Por sua vez, Raquel Rosa, gestora de produto da Mollie, é perentória a afirmar que “não acredito que haja fórmulas mágicas que ditem o sucesso de alguém, tendo em conta o setor onde trabalha, género, raça ou idade, ou outro critério. Receitas que tenham funcionado para algumas pessoas podem não funcionar para outras. Acho que a vontade de sucesso tem que ser um processo interior e tem que nascer de um processo de introspeção de cada indivíduo. Até porque a definição de sucesso é diferente de pessoa para pessoa. E até pode ser diferente dependendo da fase da vida em que nos encontramos. Este processo de introspeção deve ser contínuo e não estanque no tempo”, adverte.
Uma só empresa, mas um encontro de culturas
“O facto de as sociedades estarem a tornar-se cada vez mais multiétnicas, multiculturais e multirreligiosas é bom. A diversidade é uma força, não uma fraqueza”. A frase é do secretário-geral das Nações Unidas, António Guterres, e resume a importância cada vez maior que uma estratégia de diversidade e inclusão pode ter nas organizações. A implementação dessa estratégia, que deve responder aos conceitos de diversidade e inclusão, é hoje vista como um fator de crescimento, de evolução e tem um impacto positivo na produtividade e desempenho financeiro das empresas.
O estudo da consultora de recrutamento Michael Page, “8 Tendências Executivas para 2019”, conclui que a diversidade é uma estratégia inteligente de negócio, que contribui para a evolução e lucro das empresas.
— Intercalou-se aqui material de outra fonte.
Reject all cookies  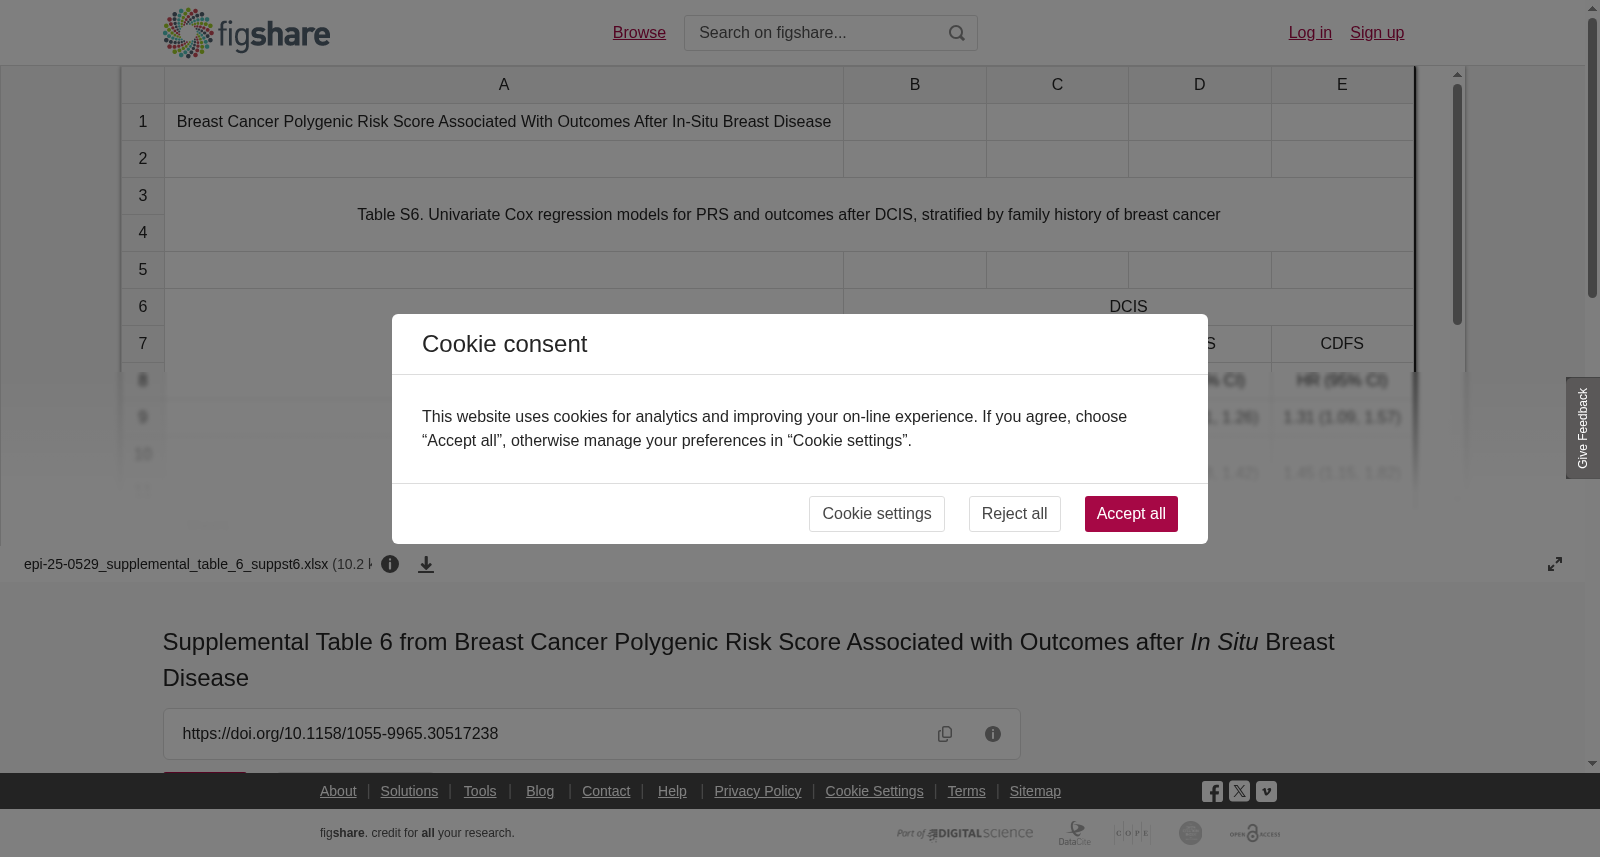(x=1014, y=514)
Os dados apontam ainda para um crescimento de cerca de 19% das receitas nas empresas que são constituídas por equipas de direção mais inclusivas e os resultados positivos sobem para 60% quando a tomada de decisões é feita por equipas de gestão diversificadas.
A engenheira de software da Mollie Femke Buijs afirma que “não tenho a certeza se se pode definir o trabalho de uma pessoa pela sua cultura ou nacionalidade. No entanto, se tivesse que escolher, diria que o povo holandês é bastante direto e é assim que eu trabalho: exprimo as minhas opiniões e faço tantas perguntas quantas as necessárias para compreender algo”.
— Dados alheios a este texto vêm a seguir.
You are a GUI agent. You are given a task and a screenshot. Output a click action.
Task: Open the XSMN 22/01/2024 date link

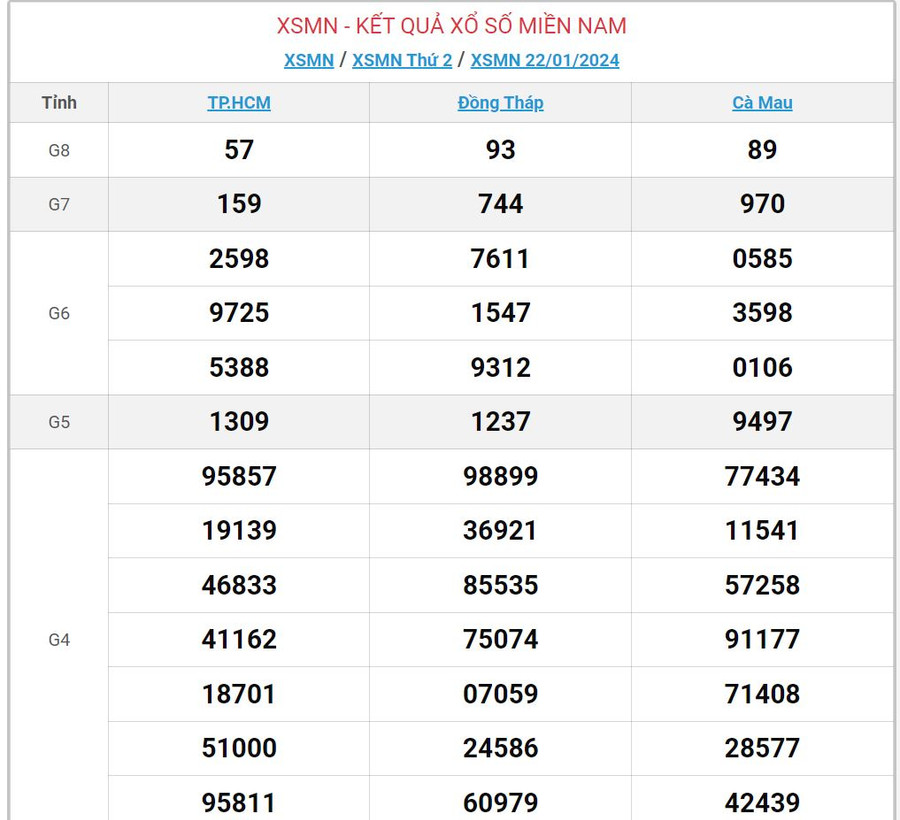click(544, 60)
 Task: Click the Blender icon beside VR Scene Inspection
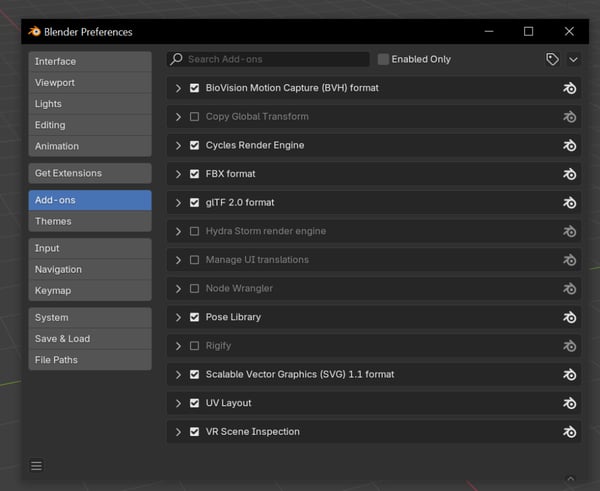569,433
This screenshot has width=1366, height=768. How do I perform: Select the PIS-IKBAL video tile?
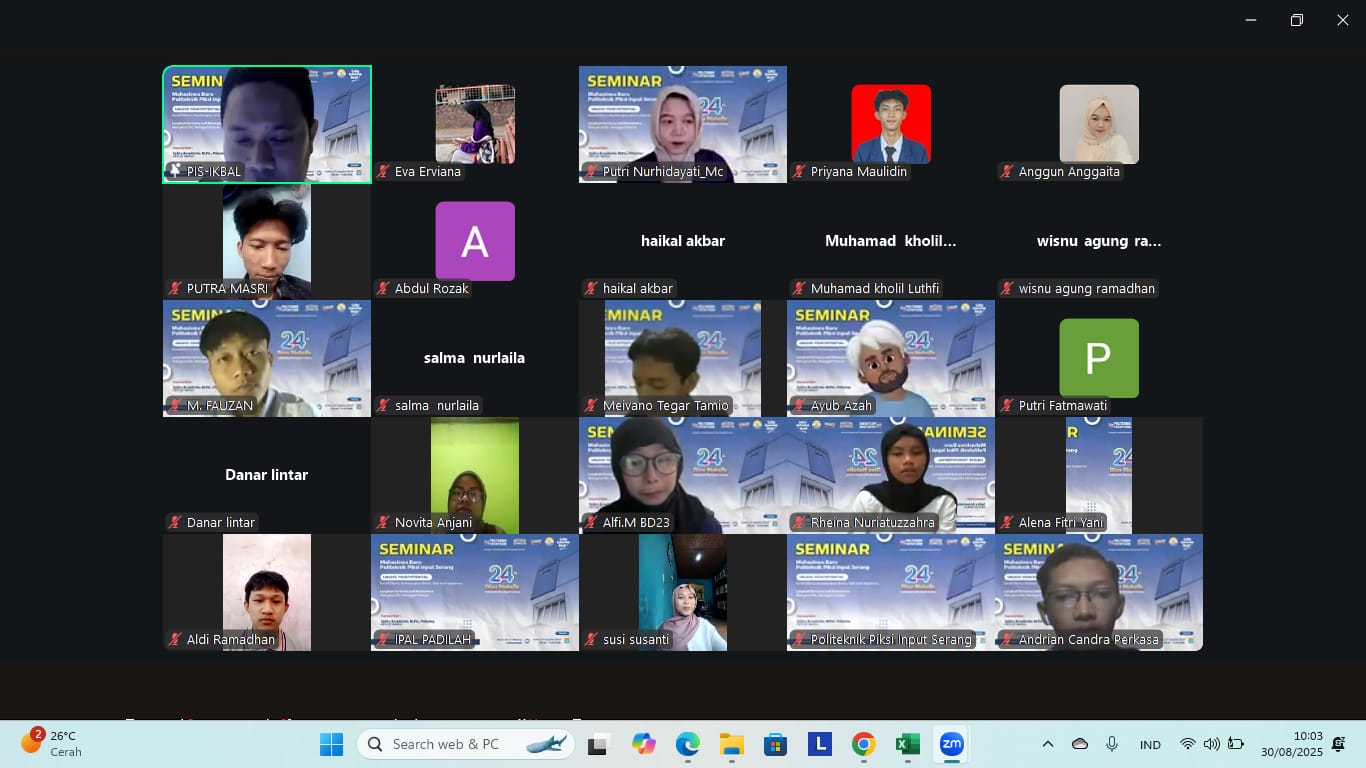coord(267,124)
Já Kristina Stojcik, engenheira de software e produto da Mollie, reconhece a importância de formar equipas diversificadas: “Eu sou macedónia e como qualquer pessoa do sul da Europa considero-me uma pessoa empática e criativa. Consigo mais facilmente exprimir-me artisticamente e compreender o que as pessoas à minha volta estão a pensar. Sou bastante mais extrovertida que os outros engenheiros e consigo colmatar algumas dificuldades que ainda há na comunicação. Depois de muitos anos a trabalhar noutros países, acho fascinante como pessoas com traços de personalidade opostos conseguem formar equipas de alto desempenho e a razão pela qual isto acontece é porque todos oferecemos perspetivas diferentes sobre os mesmos assuntos”.
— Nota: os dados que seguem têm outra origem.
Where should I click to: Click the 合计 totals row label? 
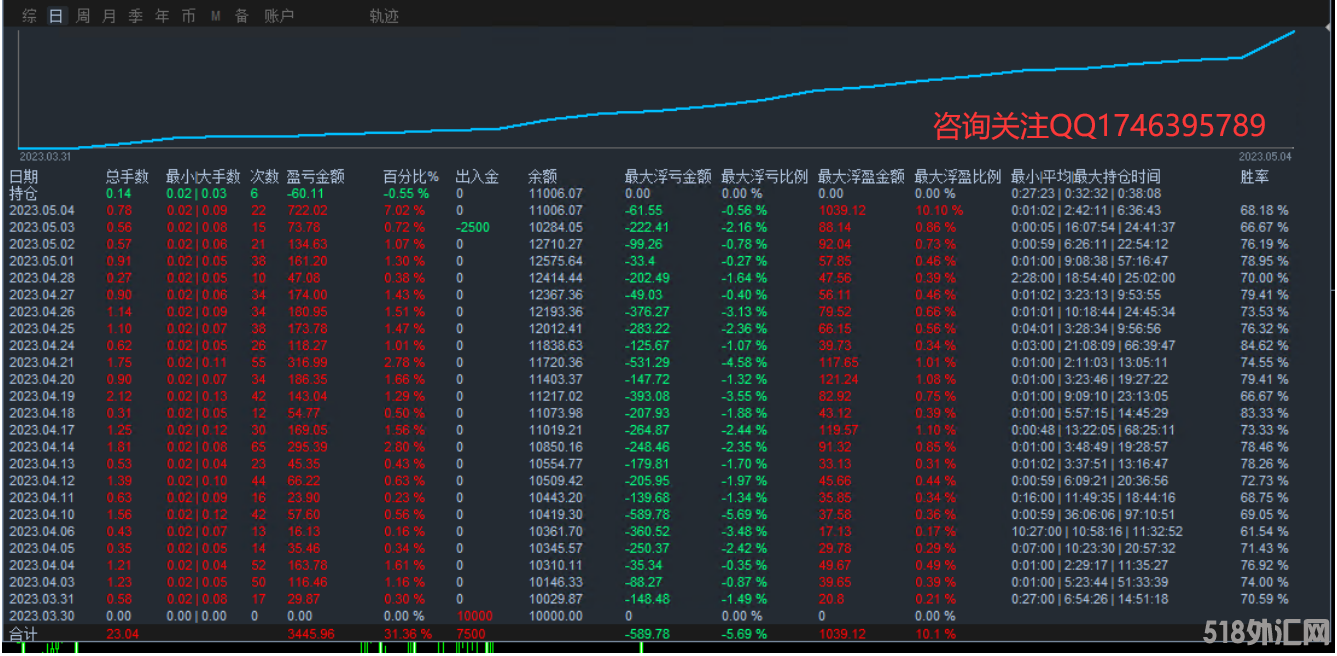click(23, 634)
Também Raquel Rocha destaca a importância da multiculturalidade no seio das empresas e o aporte que cada uma pode, independentemente da sua nação, dar aos projetos. “Existem já muitas frameworks que trabalho que são utilizadas no setor tecnológico que se têm revelado muito eficazes em trazer inovação a um ritmo muito elevado. Estes métodos de trabalho são aplicados em todo o mundo e são a base de trabalho. Depois há sempre, claro, algum cunho mais pessoal que cada elemento da equipa aporta quando aplica estas metodologias, razão pela qual a diversidade nas equipas é muito importante, seja de género, nacionalidade, cultura, etc.”, conta, referindo que “a cultura portuguesa é uma cultura muito virada para a família, para a interação humana, para o espírito colaborativo e geração de empatia e tem sido esse o espírito que tenho trazido para as equipas com quem tenho trabalhado”.